***** Source document

On Becoming a Passionate Atheist

By Carl S ~

A recent letter from American Atheists says,
"Each year, the Christmas season brings critics out of the woodwork to challenge us on our "war on Christmas," followed by attacks on our morality... The funny thing is that we have not really had a war on Christmas; we were just blamed for having one anyway. Ladies and gentlemen, if we are to be blamed for a war on Christmas, why not do something to deserve it?"

From http://www.atheistcartoons.com
Atheists, like scientists, are portrayed by the religious and the media, as cold, analytical, logical . . . and dispassionate, despite the overjoyed reactions we share over new discoveries. How can believers ignore the shouts and hugging at NASA control when landers touch down on Mars, or astronauts land and walk on the moon, or when Voyager spacecraft and the Hubble telescope send their first pictures? What drives scientists to spend tedious hours, days, years, keeping precise measurements and records in the labs, or working with trowels and small brushes, dusting off ancient bones in intense desert heat, day after day? What passion takes them into active volcanoes, or into the depths of the Mariana Trench? The dedication and risks taken are sometimes astounding.

Consider, if the New Atheists did not make so much sense, they would not be attacked as nuts fixated on reason, cold logic, in defiance of warm, contented, " know-in-one's-heart" belief. Let's counter-argue that atheists are just as passionate as the most righteous believer. What believer, taking the stance that the resurrection is physically impossible, and therefor must be true, rejoicing in it as authentication of her own desire for immortal life, dares to have the passion to find evidence for this?

If you asked the believer to believe that that teapot orbiting the earth is really there, though un-seeable, you would rightly expect to be mocked. That would take faith, you know. But, "Blessed are those who have not seen and yet believe." For the believer believes that if it doesn't make sense to humans, it must be really important. The believer is passionate about this to the extent of saying that if his god said it, that's what it means, and if his god says something that contradicts what he formerly said, that isn't what he really meant. In fact, the passion is so intense and real that it's like that love which is called "blind;" immune to reason, with but a tenuous connection to reality.

**********
***** Material shown

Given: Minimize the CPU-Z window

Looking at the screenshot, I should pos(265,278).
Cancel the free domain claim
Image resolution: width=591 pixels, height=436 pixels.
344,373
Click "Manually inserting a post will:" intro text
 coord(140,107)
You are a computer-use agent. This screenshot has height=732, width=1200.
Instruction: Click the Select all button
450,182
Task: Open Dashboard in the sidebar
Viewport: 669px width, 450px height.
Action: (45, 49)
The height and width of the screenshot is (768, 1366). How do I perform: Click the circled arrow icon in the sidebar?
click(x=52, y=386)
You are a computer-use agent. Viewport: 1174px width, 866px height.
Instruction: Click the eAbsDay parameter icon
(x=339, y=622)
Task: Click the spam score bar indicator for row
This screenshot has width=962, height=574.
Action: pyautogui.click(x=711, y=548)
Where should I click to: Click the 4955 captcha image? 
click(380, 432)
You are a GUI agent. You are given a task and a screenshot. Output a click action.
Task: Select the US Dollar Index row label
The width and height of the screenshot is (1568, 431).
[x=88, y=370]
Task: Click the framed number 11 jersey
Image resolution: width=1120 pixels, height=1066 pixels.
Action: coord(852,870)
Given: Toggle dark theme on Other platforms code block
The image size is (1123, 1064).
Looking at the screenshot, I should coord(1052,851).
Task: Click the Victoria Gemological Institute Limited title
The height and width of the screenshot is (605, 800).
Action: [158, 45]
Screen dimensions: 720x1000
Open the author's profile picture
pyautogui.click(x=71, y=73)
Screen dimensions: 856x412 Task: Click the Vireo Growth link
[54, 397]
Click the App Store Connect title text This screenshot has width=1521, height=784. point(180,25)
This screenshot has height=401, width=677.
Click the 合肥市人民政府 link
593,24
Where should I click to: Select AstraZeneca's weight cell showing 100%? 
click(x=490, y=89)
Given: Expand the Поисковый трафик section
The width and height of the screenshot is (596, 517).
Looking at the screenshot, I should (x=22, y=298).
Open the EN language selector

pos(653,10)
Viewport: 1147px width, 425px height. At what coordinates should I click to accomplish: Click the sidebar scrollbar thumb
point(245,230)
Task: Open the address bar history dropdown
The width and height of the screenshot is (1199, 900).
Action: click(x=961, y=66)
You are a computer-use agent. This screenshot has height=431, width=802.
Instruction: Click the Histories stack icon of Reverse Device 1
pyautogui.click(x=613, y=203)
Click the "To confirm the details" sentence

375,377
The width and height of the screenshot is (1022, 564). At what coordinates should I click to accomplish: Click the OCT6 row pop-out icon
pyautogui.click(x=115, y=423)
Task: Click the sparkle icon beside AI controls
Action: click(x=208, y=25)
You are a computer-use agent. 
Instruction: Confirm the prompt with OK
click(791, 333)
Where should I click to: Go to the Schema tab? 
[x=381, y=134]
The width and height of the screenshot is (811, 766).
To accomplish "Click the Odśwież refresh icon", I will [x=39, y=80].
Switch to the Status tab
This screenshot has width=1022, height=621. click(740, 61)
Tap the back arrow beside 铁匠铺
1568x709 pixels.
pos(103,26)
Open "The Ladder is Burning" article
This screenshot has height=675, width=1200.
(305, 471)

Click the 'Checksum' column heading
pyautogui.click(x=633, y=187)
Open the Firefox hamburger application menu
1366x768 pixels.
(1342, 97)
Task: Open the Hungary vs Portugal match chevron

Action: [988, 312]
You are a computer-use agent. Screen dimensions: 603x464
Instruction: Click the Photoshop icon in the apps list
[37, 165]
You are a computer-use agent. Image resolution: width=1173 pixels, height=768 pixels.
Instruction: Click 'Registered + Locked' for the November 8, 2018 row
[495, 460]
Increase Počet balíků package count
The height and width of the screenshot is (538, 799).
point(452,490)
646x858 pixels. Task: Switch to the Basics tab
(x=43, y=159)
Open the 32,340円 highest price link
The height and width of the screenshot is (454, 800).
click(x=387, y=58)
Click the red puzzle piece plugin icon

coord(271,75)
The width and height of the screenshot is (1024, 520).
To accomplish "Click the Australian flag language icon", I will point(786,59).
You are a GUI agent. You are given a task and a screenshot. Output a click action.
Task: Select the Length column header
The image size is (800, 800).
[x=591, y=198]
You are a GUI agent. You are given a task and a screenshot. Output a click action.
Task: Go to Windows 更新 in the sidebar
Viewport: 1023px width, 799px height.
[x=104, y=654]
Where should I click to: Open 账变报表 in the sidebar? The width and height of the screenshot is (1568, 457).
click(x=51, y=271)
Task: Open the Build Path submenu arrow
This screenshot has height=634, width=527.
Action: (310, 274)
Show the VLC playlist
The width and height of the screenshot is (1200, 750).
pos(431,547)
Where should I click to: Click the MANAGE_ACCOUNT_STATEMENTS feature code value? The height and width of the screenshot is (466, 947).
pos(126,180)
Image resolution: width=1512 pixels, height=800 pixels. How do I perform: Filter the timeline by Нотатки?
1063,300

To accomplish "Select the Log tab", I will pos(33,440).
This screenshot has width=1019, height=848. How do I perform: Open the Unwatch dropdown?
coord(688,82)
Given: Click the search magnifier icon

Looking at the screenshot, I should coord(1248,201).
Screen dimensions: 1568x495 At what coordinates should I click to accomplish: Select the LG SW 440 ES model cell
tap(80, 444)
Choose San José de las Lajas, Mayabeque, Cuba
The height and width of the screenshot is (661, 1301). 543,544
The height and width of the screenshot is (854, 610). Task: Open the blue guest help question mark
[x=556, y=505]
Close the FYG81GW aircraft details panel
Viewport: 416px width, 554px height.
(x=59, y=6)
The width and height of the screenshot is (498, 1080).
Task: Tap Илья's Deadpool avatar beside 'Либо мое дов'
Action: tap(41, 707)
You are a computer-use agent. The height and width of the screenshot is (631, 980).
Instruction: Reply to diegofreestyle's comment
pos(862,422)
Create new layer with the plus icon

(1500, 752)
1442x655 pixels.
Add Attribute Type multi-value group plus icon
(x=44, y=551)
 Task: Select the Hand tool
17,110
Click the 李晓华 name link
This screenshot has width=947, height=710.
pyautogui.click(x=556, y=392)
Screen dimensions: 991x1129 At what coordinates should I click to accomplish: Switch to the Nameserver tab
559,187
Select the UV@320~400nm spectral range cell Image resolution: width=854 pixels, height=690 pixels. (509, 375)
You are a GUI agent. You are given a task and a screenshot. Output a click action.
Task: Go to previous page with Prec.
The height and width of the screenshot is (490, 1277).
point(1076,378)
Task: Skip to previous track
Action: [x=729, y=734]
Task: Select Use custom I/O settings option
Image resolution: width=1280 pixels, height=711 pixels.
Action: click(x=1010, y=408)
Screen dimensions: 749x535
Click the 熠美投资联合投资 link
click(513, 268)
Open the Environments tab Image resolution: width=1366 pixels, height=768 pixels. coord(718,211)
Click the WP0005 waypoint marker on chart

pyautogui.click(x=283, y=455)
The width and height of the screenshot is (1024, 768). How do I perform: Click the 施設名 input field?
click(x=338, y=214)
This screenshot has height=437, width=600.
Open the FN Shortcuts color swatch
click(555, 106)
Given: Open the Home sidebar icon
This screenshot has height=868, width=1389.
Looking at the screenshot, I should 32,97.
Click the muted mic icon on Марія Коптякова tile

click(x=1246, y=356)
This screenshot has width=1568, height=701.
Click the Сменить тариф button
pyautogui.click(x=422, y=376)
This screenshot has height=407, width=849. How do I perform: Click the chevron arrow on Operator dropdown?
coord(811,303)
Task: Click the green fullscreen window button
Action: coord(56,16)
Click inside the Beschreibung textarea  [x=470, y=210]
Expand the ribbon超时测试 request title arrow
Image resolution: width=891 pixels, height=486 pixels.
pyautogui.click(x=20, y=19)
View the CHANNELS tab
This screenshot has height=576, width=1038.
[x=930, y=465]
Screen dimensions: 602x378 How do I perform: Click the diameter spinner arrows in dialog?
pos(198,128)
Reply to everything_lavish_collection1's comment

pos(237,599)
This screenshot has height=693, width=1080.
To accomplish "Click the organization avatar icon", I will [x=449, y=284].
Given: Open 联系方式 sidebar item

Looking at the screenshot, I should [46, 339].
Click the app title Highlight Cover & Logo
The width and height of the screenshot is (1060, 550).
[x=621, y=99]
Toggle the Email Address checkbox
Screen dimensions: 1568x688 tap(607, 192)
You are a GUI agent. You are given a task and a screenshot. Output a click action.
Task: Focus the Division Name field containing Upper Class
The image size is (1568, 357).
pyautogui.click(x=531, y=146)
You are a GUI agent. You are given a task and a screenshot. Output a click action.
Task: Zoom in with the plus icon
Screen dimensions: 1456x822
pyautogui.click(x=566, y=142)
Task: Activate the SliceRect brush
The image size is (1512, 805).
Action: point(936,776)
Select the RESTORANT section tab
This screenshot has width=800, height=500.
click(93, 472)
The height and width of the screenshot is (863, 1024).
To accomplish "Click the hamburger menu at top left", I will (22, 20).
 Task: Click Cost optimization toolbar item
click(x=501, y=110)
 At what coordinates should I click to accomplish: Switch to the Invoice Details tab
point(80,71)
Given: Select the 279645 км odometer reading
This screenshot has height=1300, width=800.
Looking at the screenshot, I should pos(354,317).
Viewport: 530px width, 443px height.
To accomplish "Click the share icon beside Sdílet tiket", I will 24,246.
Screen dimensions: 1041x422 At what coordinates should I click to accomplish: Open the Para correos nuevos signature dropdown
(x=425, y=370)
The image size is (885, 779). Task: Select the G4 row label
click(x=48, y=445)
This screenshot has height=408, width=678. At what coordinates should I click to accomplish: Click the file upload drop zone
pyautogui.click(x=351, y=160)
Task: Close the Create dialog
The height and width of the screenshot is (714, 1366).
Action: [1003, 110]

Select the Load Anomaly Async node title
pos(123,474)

**********

*Exercise tasks*:
- A) In the essay on becoming a passionate atheist, which organization sent the letter about being blamed for a "war on Christmas"?
- B) Please duplicate the essay on becoming a passionate atheist from "From http://www.atheistcartoons.com" up to and including "are sometimes astounding.".
- C) Write the next part of the essay on becoming a passionate atheist, picking up after its final sentence.

*Expected outputs*:
- A) American Atheists.

- B)
From http://www.atheistcartoons.com
Atheists, like scientists, are portrayed by the religious and the media, as cold, analytical, logical . . . and dispassionate, despite the overjoyed reactions we share over new discoveries. How can believers ignore the shouts and hugging at NASA control when landers touch down on Mars, or astronauts land and walk on the moon, or when Voyager spacecraft and the Hubble telescope send their first pictures? What drives scientists to spend tedious hours, days, years, keeping precise measurements and records in the labs, or working with trowels and small brushes, dusting off ancient bones in intense desert heat, day after day? What passion takes them into active volcanoes, or into the depths of the Mariana Trench? The dedication and risks taken are sometimes astounding.

- C)
Ask yourself what is more passionate and sensitive: to help alleviate needless human suffering and death, or to send money instead to the likes of Pat Robertson, or a wealthy Pope, or to purchase a vial of "holy" water from a TV pitchman? So, most atheists, I think, had that formal traditional dedication to the beliefs they were raised in. But, being sensitive and passionate, when they sensed something "wrong" in their beliefs, pursued their intuitions and gut feelings like scientists trying to crack the DNA code, or pursuing fossils, testing constantly for the facts. Whatever it took, they dared to go into forbidden places. Let's get down to those contradictions, find out the truth, and question why such beliefs are held and authorities are honored. Let’s see other sides: pore through history, ethics, moral writings, even mythology, and find the buried facts, even if it means losing esteem, the camaraderie of believers, and being rejected. Most atheists bring a passionate, obsessive dedication to the pursuit of truth, justice, and fairness that any ethical defense lawyer would admire.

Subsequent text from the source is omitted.